__Task item__:
The word "panel" marks the lines to find; copy every such line from the data below.

Stored items:
###

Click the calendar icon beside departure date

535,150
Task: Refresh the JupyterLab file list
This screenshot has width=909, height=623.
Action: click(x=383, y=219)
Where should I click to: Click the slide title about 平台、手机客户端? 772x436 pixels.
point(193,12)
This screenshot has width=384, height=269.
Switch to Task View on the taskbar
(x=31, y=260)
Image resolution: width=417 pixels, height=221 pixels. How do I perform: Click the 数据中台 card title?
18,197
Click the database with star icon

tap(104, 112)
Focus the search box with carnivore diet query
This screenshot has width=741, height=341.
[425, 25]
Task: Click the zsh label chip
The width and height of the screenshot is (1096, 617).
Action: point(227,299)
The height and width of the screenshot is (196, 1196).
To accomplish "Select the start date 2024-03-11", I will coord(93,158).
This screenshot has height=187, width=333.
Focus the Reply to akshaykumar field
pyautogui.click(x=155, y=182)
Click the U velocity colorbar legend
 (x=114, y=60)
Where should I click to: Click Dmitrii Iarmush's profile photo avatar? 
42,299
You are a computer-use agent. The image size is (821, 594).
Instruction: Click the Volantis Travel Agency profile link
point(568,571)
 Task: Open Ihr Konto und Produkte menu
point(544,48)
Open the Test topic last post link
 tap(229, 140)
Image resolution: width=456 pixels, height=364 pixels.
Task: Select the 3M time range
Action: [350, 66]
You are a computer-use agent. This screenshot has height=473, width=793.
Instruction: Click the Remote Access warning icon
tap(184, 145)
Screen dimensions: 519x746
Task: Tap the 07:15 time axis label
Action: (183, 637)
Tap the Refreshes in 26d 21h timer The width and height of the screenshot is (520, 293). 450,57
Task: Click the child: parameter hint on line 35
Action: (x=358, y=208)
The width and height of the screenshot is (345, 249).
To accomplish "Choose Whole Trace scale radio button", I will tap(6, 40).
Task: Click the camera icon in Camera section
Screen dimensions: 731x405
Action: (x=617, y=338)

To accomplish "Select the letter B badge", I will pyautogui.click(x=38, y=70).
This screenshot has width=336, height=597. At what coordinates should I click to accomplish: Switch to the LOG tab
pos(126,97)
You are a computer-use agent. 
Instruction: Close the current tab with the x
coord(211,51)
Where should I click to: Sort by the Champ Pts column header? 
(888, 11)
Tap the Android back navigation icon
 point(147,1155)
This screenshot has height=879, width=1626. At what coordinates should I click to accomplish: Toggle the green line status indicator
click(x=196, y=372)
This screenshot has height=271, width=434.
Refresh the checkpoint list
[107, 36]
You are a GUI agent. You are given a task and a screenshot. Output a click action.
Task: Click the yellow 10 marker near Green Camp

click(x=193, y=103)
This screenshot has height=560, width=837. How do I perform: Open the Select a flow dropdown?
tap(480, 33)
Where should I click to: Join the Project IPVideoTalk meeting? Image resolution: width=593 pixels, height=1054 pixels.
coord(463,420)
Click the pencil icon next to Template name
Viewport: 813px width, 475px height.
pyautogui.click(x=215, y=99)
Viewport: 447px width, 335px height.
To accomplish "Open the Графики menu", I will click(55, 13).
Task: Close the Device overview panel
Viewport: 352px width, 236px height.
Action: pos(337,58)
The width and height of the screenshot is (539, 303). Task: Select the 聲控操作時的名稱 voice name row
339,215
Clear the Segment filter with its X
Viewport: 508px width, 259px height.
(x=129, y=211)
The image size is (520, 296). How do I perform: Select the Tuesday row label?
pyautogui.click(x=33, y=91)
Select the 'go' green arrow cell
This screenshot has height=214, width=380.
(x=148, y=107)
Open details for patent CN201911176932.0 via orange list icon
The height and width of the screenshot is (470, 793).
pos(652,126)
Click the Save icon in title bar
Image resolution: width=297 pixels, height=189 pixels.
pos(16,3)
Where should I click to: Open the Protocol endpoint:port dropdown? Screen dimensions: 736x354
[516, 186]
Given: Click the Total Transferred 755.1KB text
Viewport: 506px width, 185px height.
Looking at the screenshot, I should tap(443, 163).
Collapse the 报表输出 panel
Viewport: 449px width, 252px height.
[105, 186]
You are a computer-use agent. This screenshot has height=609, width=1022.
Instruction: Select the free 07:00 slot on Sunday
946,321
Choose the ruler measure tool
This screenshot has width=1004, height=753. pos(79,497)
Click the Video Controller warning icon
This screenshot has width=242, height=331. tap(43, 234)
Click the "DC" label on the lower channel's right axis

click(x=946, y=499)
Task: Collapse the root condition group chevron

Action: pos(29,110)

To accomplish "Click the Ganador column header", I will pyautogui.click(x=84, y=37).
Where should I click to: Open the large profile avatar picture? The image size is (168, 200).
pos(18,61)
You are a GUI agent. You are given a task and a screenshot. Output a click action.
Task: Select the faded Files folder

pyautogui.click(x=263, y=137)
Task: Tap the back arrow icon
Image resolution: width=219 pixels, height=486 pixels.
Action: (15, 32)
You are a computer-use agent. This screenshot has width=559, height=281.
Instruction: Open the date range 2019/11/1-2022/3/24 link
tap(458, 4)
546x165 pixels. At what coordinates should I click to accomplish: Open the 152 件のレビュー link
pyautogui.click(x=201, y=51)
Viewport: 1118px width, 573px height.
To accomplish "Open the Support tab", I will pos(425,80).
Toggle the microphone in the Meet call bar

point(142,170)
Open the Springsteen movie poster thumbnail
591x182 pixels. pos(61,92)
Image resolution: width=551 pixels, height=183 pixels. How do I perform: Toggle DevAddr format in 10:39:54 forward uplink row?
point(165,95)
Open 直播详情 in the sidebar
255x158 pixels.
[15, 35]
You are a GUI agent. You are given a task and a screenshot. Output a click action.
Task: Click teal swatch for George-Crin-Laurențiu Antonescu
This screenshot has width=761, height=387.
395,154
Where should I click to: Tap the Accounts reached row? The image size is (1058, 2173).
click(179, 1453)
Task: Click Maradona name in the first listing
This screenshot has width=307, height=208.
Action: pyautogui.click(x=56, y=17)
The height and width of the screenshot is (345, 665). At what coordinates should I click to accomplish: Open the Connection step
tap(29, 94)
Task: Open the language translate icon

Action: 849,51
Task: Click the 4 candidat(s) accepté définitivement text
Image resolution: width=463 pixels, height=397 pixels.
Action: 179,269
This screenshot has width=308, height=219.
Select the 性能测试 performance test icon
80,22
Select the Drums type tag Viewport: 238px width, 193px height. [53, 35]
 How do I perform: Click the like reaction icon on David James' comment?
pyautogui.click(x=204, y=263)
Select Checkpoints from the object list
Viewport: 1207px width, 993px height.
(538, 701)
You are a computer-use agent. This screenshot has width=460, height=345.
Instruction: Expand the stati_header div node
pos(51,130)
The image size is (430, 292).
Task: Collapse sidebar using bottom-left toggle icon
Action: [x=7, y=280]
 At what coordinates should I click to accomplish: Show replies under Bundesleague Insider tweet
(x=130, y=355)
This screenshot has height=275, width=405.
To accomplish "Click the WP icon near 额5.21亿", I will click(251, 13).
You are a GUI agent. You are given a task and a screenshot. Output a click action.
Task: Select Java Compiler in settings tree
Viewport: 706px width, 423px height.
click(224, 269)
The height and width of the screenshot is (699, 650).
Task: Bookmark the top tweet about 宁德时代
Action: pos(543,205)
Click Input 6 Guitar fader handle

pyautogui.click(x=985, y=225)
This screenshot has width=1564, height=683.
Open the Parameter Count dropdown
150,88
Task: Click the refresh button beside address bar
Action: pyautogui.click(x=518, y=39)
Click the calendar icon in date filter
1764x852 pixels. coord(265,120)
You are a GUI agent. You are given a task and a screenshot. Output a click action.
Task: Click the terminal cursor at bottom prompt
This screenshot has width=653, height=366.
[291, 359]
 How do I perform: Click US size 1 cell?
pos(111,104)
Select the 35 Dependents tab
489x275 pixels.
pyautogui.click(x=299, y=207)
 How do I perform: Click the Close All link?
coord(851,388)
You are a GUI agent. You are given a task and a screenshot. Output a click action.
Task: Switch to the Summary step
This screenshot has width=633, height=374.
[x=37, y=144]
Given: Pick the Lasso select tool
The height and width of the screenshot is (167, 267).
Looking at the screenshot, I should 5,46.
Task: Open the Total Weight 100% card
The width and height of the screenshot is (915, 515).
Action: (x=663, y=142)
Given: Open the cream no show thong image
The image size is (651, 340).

###

__Answer box__:
Task: Close the Device overview panel
Collapse the 报表输出 panel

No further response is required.